Saurabh Mittal is the founder and chairman of Mission Holdings, a private investment firm based in Singapore. The firm makes long-term investments in public and private markets globally, with a primary focus on the financial services, media, real estate and technology sectors. The firm’s current portfolio includes ONE Championship, Incedo, BSI Financial Services, GoldCo and SelfScore.
Mittal was previously a partner at Noonday, an affiliate of Farallon Capital Management, and a co-founder of Indiabulls, an Indian business group focused on housing finance, real estate and financial services in which Farallon was also an early investor.
He was recently interviewed by DealStreetAsia on his investment approach, firm’s structure and the outlook for some of his portfolio companies. You can read the full interview here.

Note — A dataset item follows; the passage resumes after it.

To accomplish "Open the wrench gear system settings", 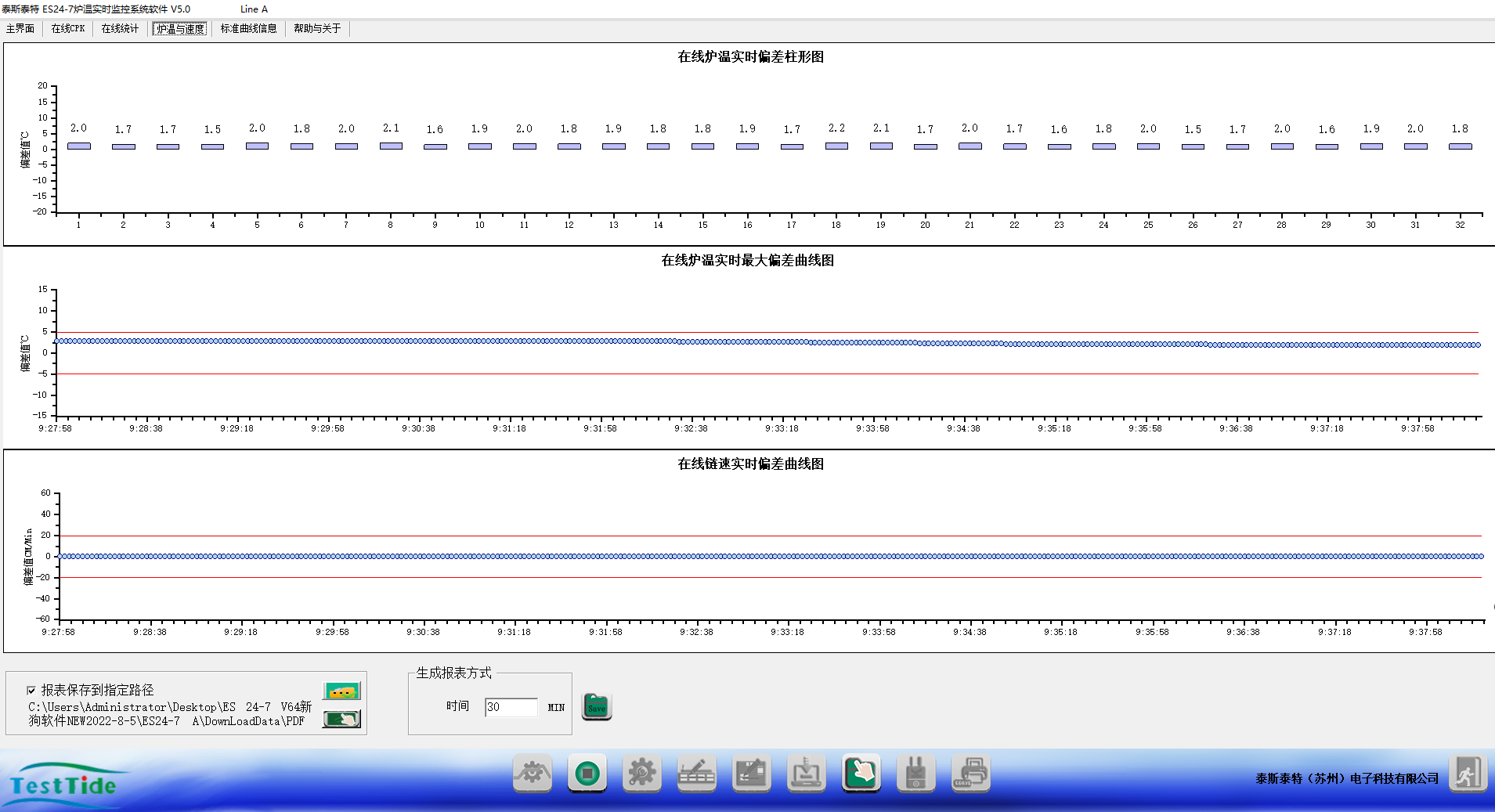I will pyautogui.click(x=641, y=774).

Brief notes / highlights below (paraphrased):
- On his outlook for the region’s PE/VC space: removal of trade barriers in the region will only increase opportunities and he sees a great ecosystem developing over time. Asia has most of the world’s population but currently only a small portion of the world’s top companies. In recent years, China has demonstrated that world-leading companies can emerge out of Asia – sees more of that happening over time.
- On investment philosophy: his firm’s approach is about understanding and figuring out mis-priced opportunities and then buying them with conviction. Applies to both public and private market investments. Difference is that in public markets you typically have less control and may therefore need a larger discount.

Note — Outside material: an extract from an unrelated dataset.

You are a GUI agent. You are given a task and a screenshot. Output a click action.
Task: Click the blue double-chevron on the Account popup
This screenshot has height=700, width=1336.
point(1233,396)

- On size of bets: Flexible in terms of ticket size; typically US$5-10m but can go much larger depending on the opportunity. Prefers fewer, concentrated bets that end up as majority stakes so they can work as partners with their entrepreneurs.

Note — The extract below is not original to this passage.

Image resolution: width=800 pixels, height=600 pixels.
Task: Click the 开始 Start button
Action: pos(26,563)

- On firm structure: no limited partners, so they can take a long term perspective and benefit from compounding. Good businesses don’t get built in 3-5 years, which is a typical exit period in the private equity world.
- On fintech: the general buzz around the space is not that interesting. He just sees it as applying computer business logic to financial services problems. The opportunity is to leverage technology to change the inside model of how an institution works.
- On the media space: as broadband connectivity improves, consumer behavior is shifting away from fixed temporal content and toward the consumption of time-shifted content. Live sports and sports action are the biggest value and revenue driver in media, but Asia doesn’t (yet) have the large sport franchises that you find in Europe and North America.